The Government Accountability Office issued a report Wednesday concluding that the department does not have a plan to scan all containers abroad. GAO added that the department plans to issue a blanket extension to all foreign ports by July 2012 to be in compliance with the law.
"Without a better understanding of the feasibility of such a policy to international commerce and security, a mandate of global proportions was unquestionably well intended, yet premature," said Senate Commerce Committee Chairman John (Jay) Rockefeller, D-W.Va.
The department believes the likelihood that a weapon of mass destruction could be smuggled in a cargo container is low. But the ramifications of a successful attack at a large port would lead to economic losses estimated at between $58 billion and $1 trillion, the GAO report said.
"The bottom line here is that the requirement to scan all U.S.-bound cargo, regardless of risk, at every foreign port is misguided and provides a truly false sense of security," said Senate Homeland Security and Governmental Affairs Committee ranking member Susan Collins, R-Maine.

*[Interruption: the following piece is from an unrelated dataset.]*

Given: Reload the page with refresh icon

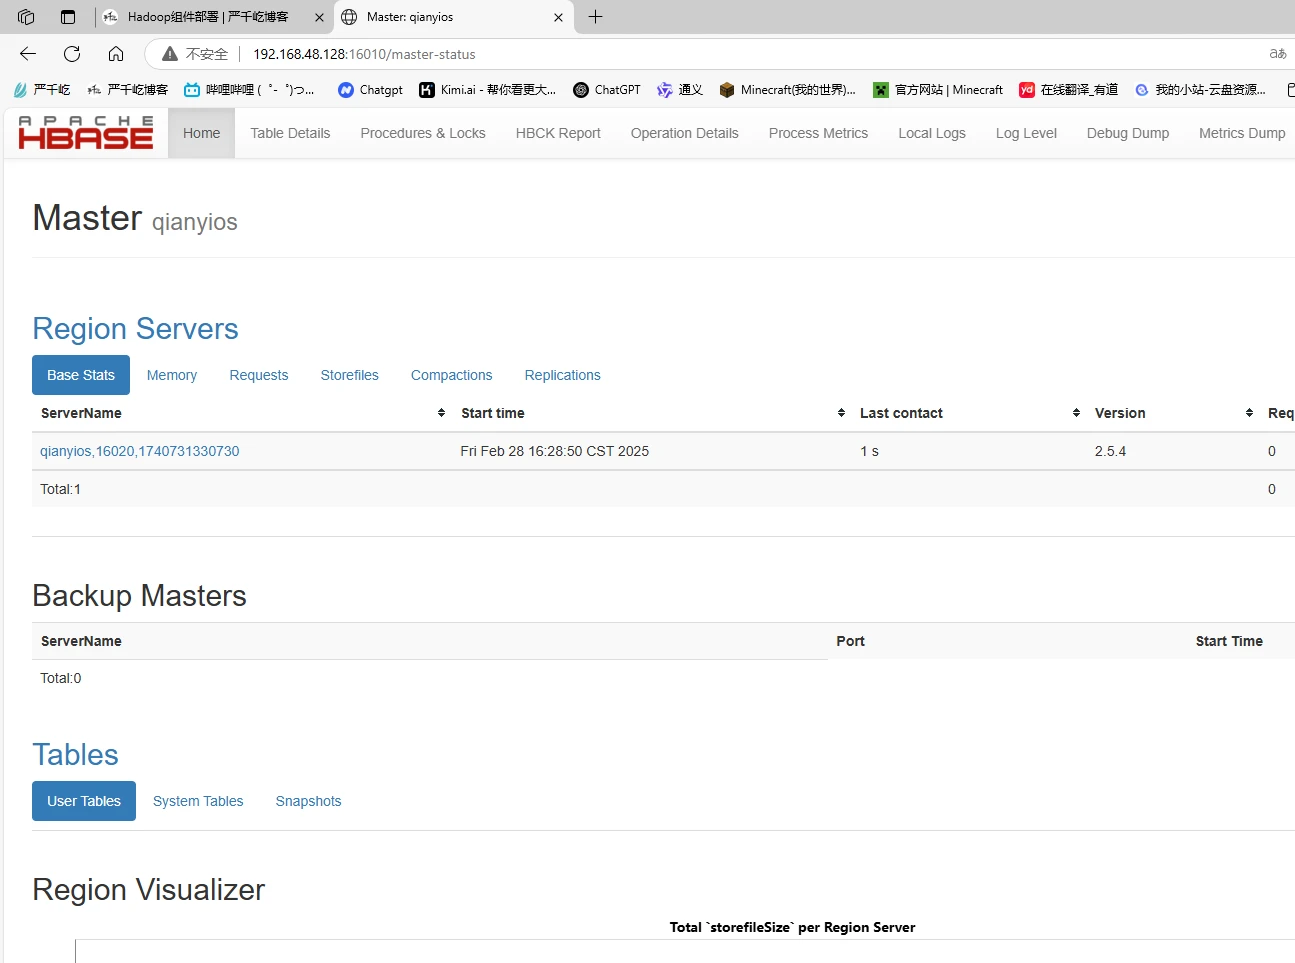Looking at the screenshot, I should pyautogui.click(x=72, y=54).
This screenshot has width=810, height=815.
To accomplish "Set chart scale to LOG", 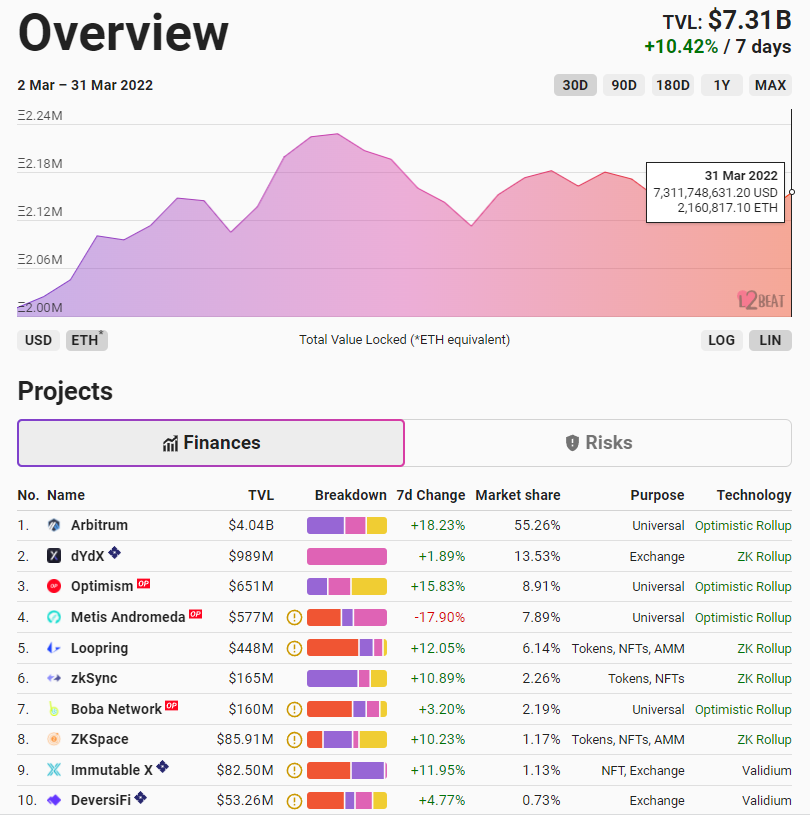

"This GAO report highlights the substantial challenges we face with attempts to scan U.S.-bound cargo containers at foreign ports with X-ray technology," she added. "While we know this procedure will be disruptive of trade, we don't know whether this technology will work. It has yet to be proven effective at detecting radiological material."
GAO recommended that Homeland Security complete feasibility and cost analyses for scanning all cargo abroad and submit them to Congress.